# ACTION ITEM
Render every entry verbatim.
┄┄┄┄┄┄
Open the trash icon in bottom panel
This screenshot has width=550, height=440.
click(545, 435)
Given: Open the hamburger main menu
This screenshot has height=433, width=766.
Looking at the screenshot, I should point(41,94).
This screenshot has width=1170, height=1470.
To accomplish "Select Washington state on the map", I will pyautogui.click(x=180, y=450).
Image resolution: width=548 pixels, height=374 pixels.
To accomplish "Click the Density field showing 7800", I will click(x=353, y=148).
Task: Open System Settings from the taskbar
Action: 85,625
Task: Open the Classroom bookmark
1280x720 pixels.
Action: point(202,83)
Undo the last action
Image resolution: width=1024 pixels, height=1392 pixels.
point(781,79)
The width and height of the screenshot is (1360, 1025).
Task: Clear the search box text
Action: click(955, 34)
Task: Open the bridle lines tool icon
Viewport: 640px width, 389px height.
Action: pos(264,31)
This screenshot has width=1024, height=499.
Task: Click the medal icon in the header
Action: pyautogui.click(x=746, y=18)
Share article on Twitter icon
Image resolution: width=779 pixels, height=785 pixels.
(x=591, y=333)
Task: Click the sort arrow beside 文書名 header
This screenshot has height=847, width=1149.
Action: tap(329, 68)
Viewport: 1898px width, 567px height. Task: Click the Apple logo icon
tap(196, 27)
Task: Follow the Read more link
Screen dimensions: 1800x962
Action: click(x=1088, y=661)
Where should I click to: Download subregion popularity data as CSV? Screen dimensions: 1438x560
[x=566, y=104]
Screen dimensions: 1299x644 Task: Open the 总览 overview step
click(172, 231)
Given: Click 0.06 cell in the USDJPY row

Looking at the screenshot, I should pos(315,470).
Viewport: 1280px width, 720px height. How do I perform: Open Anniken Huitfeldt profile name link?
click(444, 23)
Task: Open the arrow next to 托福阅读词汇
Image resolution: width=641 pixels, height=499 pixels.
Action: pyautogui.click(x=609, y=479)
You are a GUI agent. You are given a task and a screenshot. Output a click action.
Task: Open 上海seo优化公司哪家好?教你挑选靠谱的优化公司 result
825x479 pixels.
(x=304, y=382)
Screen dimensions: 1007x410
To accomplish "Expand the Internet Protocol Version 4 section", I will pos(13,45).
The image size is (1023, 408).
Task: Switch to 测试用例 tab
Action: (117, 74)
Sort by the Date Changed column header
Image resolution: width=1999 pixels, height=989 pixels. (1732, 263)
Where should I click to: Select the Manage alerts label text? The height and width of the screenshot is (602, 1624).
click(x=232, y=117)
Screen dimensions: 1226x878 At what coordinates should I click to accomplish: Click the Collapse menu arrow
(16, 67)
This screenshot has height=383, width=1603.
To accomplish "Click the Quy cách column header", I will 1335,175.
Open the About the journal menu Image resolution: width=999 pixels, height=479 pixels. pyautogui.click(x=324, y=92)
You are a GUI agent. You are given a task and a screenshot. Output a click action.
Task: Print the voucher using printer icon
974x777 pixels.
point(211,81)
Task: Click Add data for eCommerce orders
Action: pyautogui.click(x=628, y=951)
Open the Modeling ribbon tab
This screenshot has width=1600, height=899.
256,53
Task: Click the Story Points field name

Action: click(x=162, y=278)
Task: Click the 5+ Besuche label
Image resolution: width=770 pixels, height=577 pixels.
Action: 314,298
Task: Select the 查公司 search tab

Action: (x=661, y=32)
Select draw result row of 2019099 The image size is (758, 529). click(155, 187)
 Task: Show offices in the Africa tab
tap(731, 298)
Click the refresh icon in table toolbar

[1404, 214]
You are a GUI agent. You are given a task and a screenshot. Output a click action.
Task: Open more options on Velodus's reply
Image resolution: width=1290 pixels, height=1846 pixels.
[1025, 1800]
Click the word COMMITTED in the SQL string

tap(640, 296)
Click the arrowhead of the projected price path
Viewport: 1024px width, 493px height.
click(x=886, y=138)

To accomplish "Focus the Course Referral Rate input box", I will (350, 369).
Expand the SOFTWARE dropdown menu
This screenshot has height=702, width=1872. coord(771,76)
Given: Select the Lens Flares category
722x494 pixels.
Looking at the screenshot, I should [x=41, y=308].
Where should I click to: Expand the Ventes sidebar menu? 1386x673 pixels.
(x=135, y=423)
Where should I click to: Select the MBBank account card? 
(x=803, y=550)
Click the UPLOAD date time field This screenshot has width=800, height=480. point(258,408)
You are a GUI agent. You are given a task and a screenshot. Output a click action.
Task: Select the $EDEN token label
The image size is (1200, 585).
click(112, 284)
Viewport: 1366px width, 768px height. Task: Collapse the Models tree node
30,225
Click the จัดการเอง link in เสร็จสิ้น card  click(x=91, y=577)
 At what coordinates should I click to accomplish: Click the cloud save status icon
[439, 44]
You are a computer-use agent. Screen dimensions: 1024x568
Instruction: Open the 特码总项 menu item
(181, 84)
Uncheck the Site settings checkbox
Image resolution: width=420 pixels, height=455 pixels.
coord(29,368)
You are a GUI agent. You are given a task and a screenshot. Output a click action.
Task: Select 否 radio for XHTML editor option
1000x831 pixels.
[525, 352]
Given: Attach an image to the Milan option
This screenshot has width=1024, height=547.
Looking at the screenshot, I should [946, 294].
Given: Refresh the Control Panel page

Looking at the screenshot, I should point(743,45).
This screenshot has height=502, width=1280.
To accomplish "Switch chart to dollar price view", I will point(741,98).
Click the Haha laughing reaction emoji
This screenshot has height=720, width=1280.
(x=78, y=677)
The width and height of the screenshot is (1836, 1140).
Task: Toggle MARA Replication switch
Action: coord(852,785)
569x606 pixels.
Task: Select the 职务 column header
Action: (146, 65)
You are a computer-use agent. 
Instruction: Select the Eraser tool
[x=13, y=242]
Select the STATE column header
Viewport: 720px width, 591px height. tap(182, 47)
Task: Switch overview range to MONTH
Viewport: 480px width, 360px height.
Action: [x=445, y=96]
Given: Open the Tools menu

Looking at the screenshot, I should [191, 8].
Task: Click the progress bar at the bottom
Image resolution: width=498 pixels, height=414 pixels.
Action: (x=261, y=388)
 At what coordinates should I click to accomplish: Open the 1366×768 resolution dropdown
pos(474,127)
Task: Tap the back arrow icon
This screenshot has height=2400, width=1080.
┄┄┄┄┄┄
# EXERCISE ANSWER
Open the trash icon in bottom panel
This screenshot has width=550, height=440.
click(545, 435)
Given: Open the hamburger main menu
This screenshot has height=433, width=766.
Looking at the screenshot, I should point(41,94).
This screenshot has width=1170, height=1470.
To accomplish "Select Washington state on the map", I will pyautogui.click(x=180, y=450).
Image resolution: width=548 pixels, height=374 pixels.
To accomplish "Click the Density field showing 7800", I will click(x=353, y=148).
Task: Open System Settings from the taskbar
Action: 85,625
Task: Open the Classroom bookmark
1280x720 pixels.
Action: point(202,83)
Undo the last action
Image resolution: width=1024 pixels, height=1392 pixels.
point(781,79)
The width and height of the screenshot is (1360, 1025).
Task: Clear the search box text
Action: click(955, 34)
Task: Open the bridle lines tool icon
Viewport: 640px width, 389px height.
Action: pos(264,31)
This screenshot has width=1024, height=499.
Task: Click the medal icon in the header
Action: pyautogui.click(x=746, y=18)
Share article on Twitter icon
Image resolution: width=779 pixels, height=785 pixels.
(x=591, y=333)
Task: Click the sort arrow beside 文書名 header
This screenshot has height=847, width=1149.
Action: tap(329, 68)
Viewport: 1898px width, 567px height. Task: Click the Apple logo icon
tap(196, 27)
Task: Follow the Read more link
Screen dimensions: 1800x962
Action: click(x=1088, y=661)
Where should I click to: Download subregion popularity data as CSV? Screen dimensions: 1438x560
[x=566, y=104]
Screen dimensions: 1299x644 Task: Open the 总览 overview step
click(172, 231)
Given: Click 0.06 cell in the USDJPY row

Looking at the screenshot, I should pos(315,470).
Viewport: 1280px width, 720px height. How do I perform: Open Anniken Huitfeldt profile name link?
click(444, 23)
Task: Open the arrow next to 托福阅读词汇
Image resolution: width=641 pixels, height=499 pixels.
Action: pyautogui.click(x=609, y=479)
You are a GUI agent. You are given a task and a screenshot. Output a click action.
Task: Open 上海seo优化公司哪家好?教你挑选靠谱的优化公司 result
825x479 pixels.
(x=304, y=382)
Screen dimensions: 1007x410
To accomplish "Expand the Internet Protocol Version 4 section", I will pos(13,45).
The image size is (1023, 408).
Task: Switch to 测试用例 tab
Action: (117, 74)
Sort by the Date Changed column header
Image resolution: width=1999 pixels, height=989 pixels. (1732, 263)
Where should I click to: Select the Manage alerts label text? The height and width of the screenshot is (602, 1624).
click(x=232, y=117)
Screen dimensions: 1226x878 At what coordinates should I click to accomplish: Click the Collapse menu arrow
(16, 67)
This screenshot has height=383, width=1603.
To accomplish "Click the Quy cách column header", I will 1335,175.
Open the About the journal menu Image resolution: width=999 pixels, height=479 pixels. pyautogui.click(x=324, y=92)
You are a GUI agent. You are given a task and a screenshot. Output a click action.
Task: Print the voucher using printer icon
974x777 pixels.
point(211,81)
Task: Click Add data for eCommerce orders
Action: pyautogui.click(x=628, y=951)
Open the Modeling ribbon tab
This screenshot has width=1600, height=899.
256,53
Task: Click the Story Points field name

Action: click(x=162, y=278)
Task: Click the 5+ Besuche label
Image resolution: width=770 pixels, height=577 pixels.
Action: 314,298
Task: Select the 查公司 search tab

Action: (x=661, y=32)
Select draw result row of 2019099 The image size is (758, 529). click(155, 187)
 Task: Show offices in the Africa tab
tap(731, 298)
Click the refresh icon in table toolbar

[1404, 214]
You are a GUI agent. You are given a task and a screenshot. Output a click action.
Task: Open more options on Velodus's reply
Image resolution: width=1290 pixels, height=1846 pixels.
[1025, 1800]
Click the word COMMITTED in the SQL string

tap(640, 296)
Click the arrowhead of the projected price path
Viewport: 1024px width, 493px height.
click(x=886, y=138)

To accomplish "Focus the Course Referral Rate input box", I will (350, 369).
Expand the SOFTWARE dropdown menu
This screenshot has height=702, width=1872. coord(771,76)
Given: Select the Lens Flares category
722x494 pixels.
Looking at the screenshot, I should [x=41, y=308].
Where should I click to: Expand the Ventes sidebar menu? 1386x673 pixels.
(x=135, y=423)
Where should I click to: Select the MBBank account card? 
(x=803, y=550)
Click the UPLOAD date time field This screenshot has width=800, height=480. point(258,408)
You are a GUI agent. You are given a task and a screenshot. Output a click action.
Task: Select the $EDEN token label
The image size is (1200, 585).
click(112, 284)
Viewport: 1366px width, 768px height. Task: Collapse the Models tree node
30,225
Click the จัดการเอง link in เสร็จสิ้น card  click(x=91, y=577)
 At what coordinates should I click to accomplish: Click the cloud save status icon
[439, 44]
You are a computer-use agent. Screen dimensions: 1024x568
Instruction: Open the 特码总项 menu item
(181, 84)
Uncheck the Site settings checkbox
Image resolution: width=420 pixels, height=455 pixels.
coord(29,368)
You are a GUI agent. You are given a task and a screenshot. Output a click action.
Task: Select 否 radio for XHTML editor option
1000x831 pixels.
[525, 352]
Given: Attach an image to the Milan option
This screenshot has width=1024, height=547.
Looking at the screenshot, I should [946, 294].
Given: Refresh the Control Panel page

Looking at the screenshot, I should point(743,45).
This screenshot has height=502, width=1280.
To accomplish "Switch chart to dollar price view", I will point(741,98).
Click the Haha laughing reaction emoji
This screenshot has height=720, width=1280.
(x=78, y=677)
The width and height of the screenshot is (1836, 1140).
Task: Toggle MARA Replication switch
Action: coord(852,785)
569x606 pixels.
Task: Select the 职务 column header
Action: (146, 65)
You are a computer-use agent. 
Instruction: Select the Eraser tool
[x=13, y=242]
Select the STATE column header
Viewport: 720px width, 591px height. tap(182, 47)
Task: Switch overview range to MONTH
Viewport: 480px width, 360px height.
Action: [x=445, y=96]
Given: Open the Tools menu

Looking at the screenshot, I should [191, 8].
Task: Click the progress bar at the bottom
Image resolution: width=498 pixels, height=414 pixels.
Action: (x=261, y=388)
 At what coordinates should I click to accomplish: Open the 1366×768 resolution dropdown
pos(474,127)
Task: Tap the back arrow icon
This screenshot has height=2400, width=1080.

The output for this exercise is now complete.